**EXERCISE:** Update the entries from the line that contains "Where should I" through the line that contains "Action: (x=253, y=355)", both included, by replacing "time axis label" with "hour marker" and leaving everything else unchanged. Give only those lines, with the pictures left out.

**RECORDS PROVIDED:**

*-*-*

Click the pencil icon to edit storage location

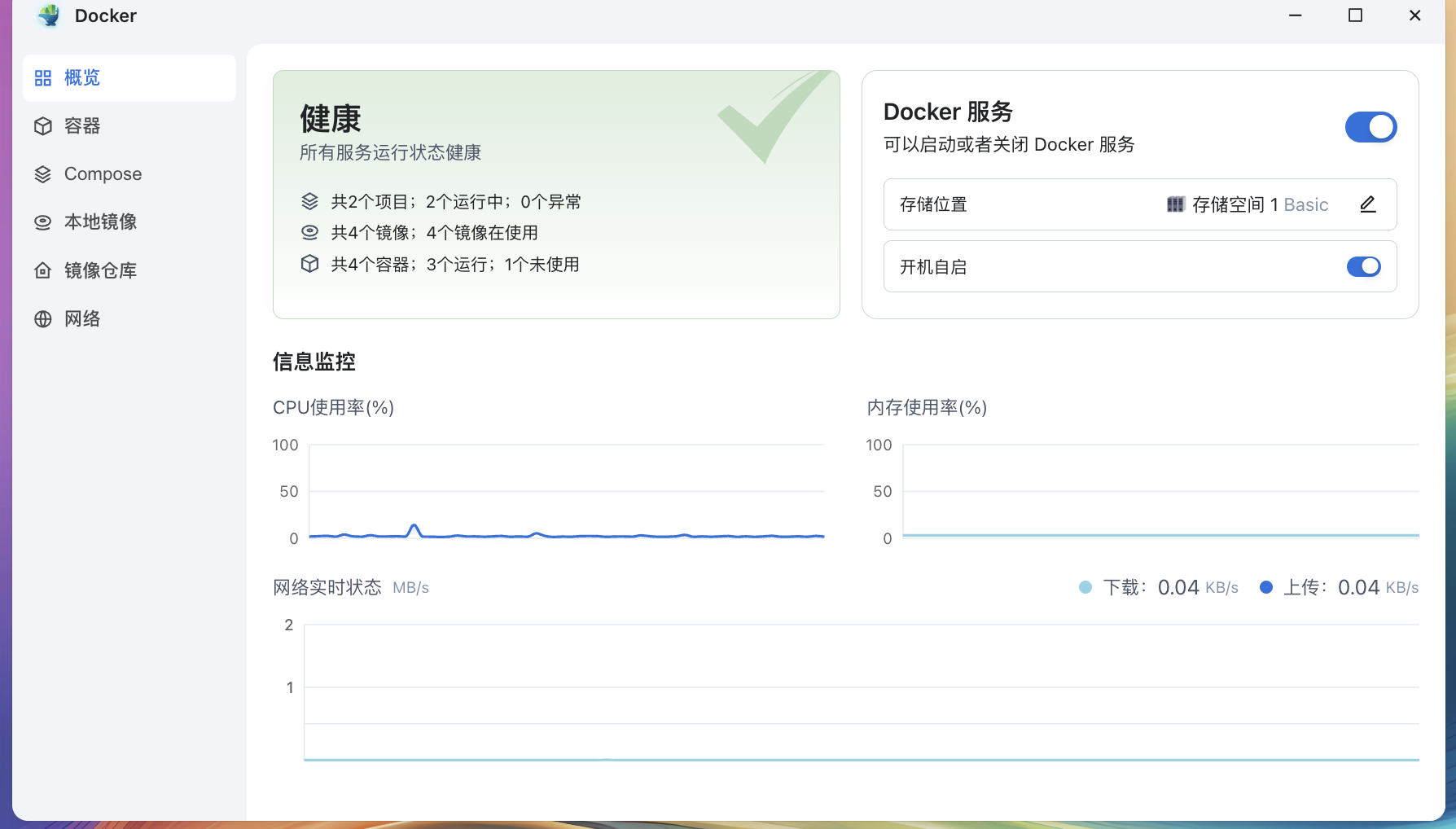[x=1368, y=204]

*-*-*

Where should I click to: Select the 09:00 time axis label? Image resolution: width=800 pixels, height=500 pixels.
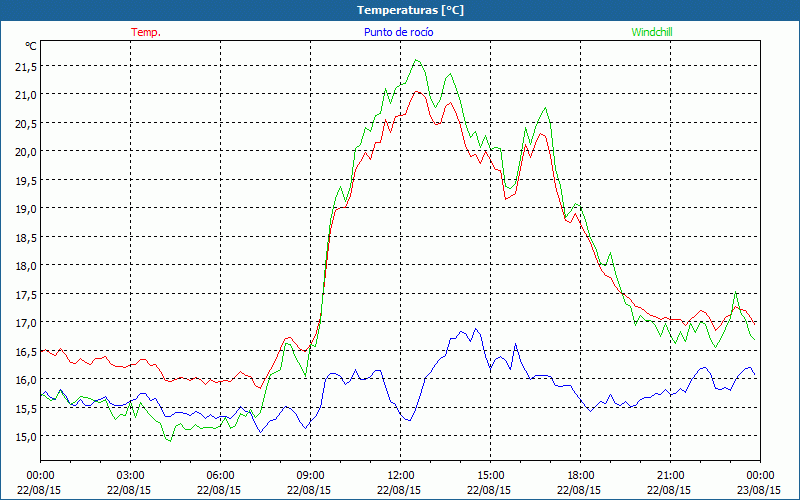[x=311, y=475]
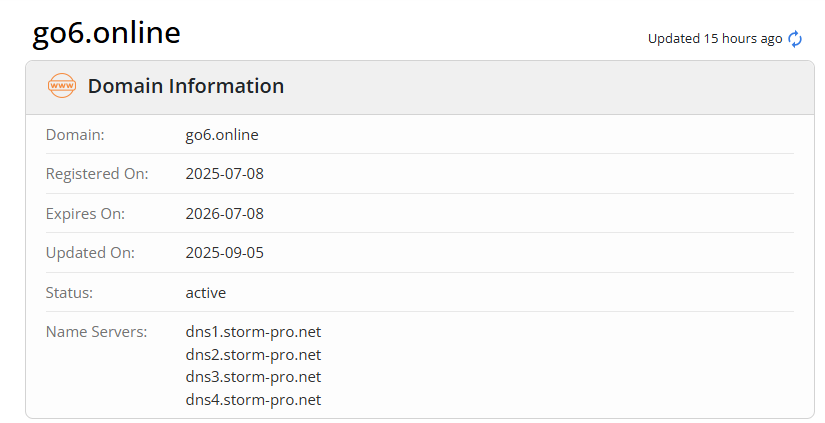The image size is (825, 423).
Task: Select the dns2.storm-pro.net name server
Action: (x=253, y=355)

*-*-*

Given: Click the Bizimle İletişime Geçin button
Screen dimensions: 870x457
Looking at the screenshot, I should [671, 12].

*-*-*

**WRITTEN ANSWER:**
Where should I click to: Select the 09:00 hour marker? Image resolution: width=800 pixels, height=500 pixels.
[x=311, y=475]
The image size is (825, 423).
Task: Select the dns2.storm-pro.net name server
Action: (x=253, y=355)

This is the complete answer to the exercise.